The Story That Chooses Us, George Hunsberger

There are 2 comments in this article:

  1. 02/14/2012Katie Terpstra says:

    Thank you for posting this. I have been on a journey to read the Bible cover to cover and finally just made it to the NT after many months of blood, sweat, and tears. Honestly, I felt like some of the OT was a little repetitive and dare I say, LONG, but now as I’m reading through the Gospels with the OT story fresh in my mind, I find Matthew, Mark, Luke and John’s accounts to be extraordinary in a way that this grew-up-in-the-church girl never realized. God’s story. Remarkable.

  2. 02/14/2012bleedingoutloud says:

    Well done! I’ll never forget a study I was a part of a few years ago. Each Tuesday we’d get together to discuss Exodus. Our preparation for the discussion meant reading the entire book of Exodus in one sitting every week. There are some really repetitive parts.

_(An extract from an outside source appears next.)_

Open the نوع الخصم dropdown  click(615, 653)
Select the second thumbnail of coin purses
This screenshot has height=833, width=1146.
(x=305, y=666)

    There are so many implications to this, but what I appreciate is that people like Moses, Jeremiah, David, Matthew, Mark, Luke, John, and Paul all found ways to tell the same story but they told it in their day and their way (I’m stealing that from Scot McKnight). That’s the question for us as we try to figure out what it means to live the gospel, for our story to collide with God’s story. How do we live in compelling ways for our times this same story that has been unfolding for so long? How do we learn to live as a foretaste of the redemption of all things that the story has always been headed towards? What would that look like in a marriage? In a business? In a classroom? In a conversation? In a hospital room?